▶ [Saved data entries]
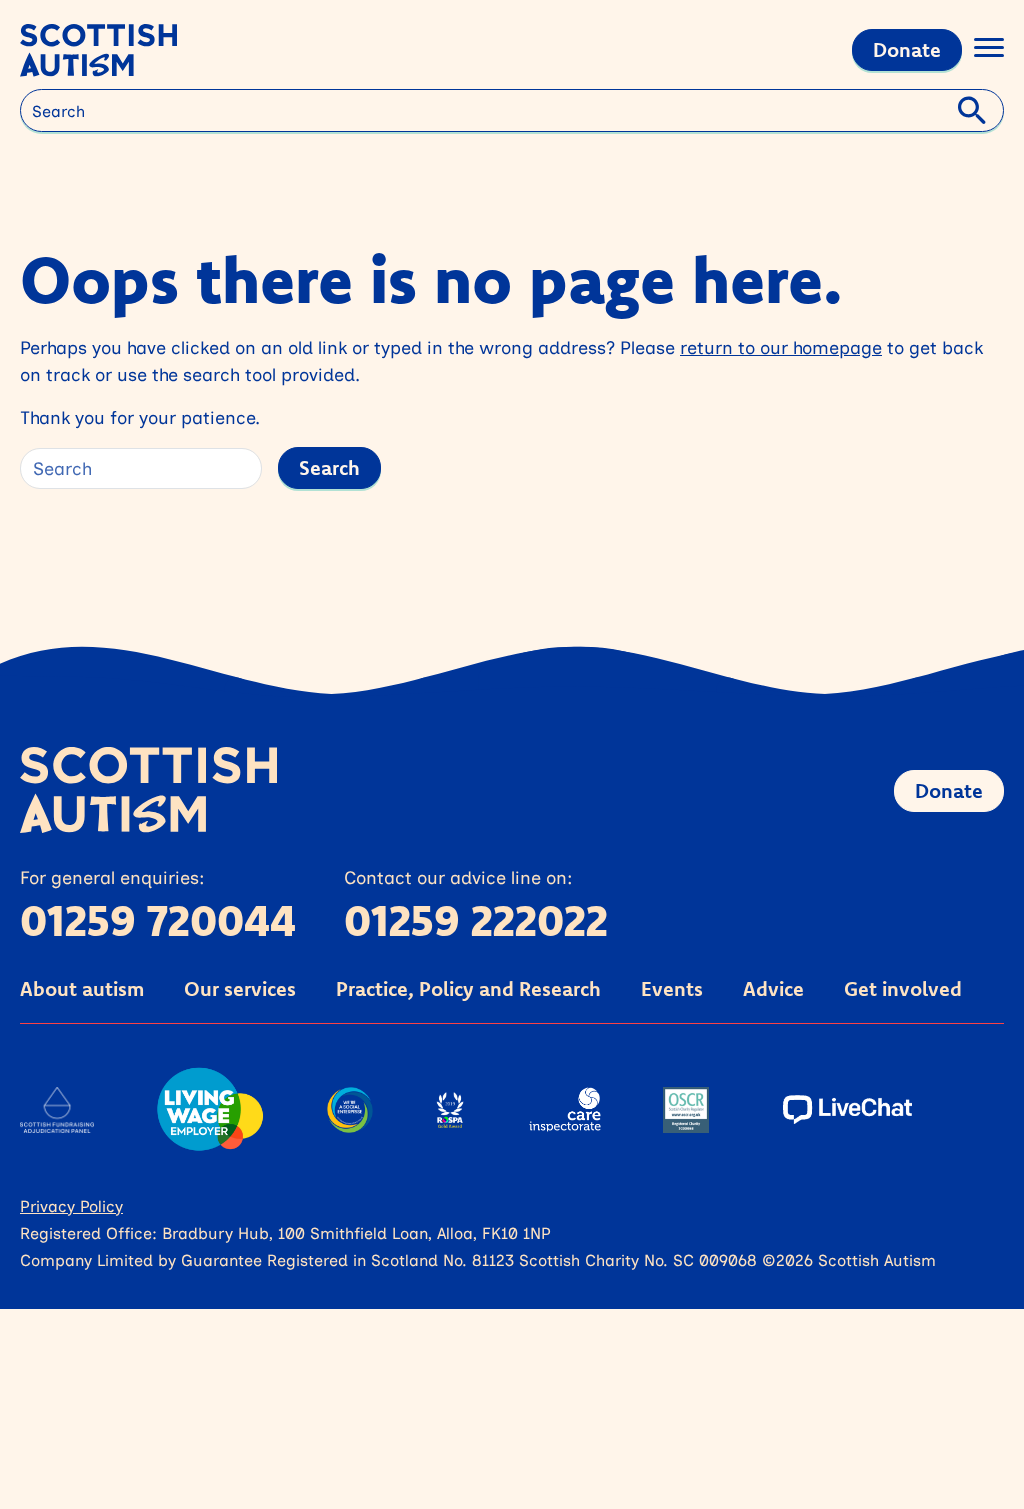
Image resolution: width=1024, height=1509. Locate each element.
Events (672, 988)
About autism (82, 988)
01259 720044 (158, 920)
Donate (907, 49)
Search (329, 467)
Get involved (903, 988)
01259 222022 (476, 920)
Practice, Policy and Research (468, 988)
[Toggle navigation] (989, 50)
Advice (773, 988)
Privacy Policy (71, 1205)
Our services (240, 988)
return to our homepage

▶ [Required work]
From the first line to the last, return the records exactly and leave the pictures behind.

▶ [Response to this task]
Image resolution: width=1024, height=1509. Locate each element.
Events (672, 988)
About autism (82, 988)
01259 720044 (158, 920)
Donate (907, 49)
Search (329, 467)
Get involved (903, 988)
01259 222022 (476, 920)
Practice, Policy and Research (468, 988)
[Toggle navigation] (989, 50)
Advice (773, 988)
Privacy Policy (71, 1205)
Our services (240, 988)
return to our homepage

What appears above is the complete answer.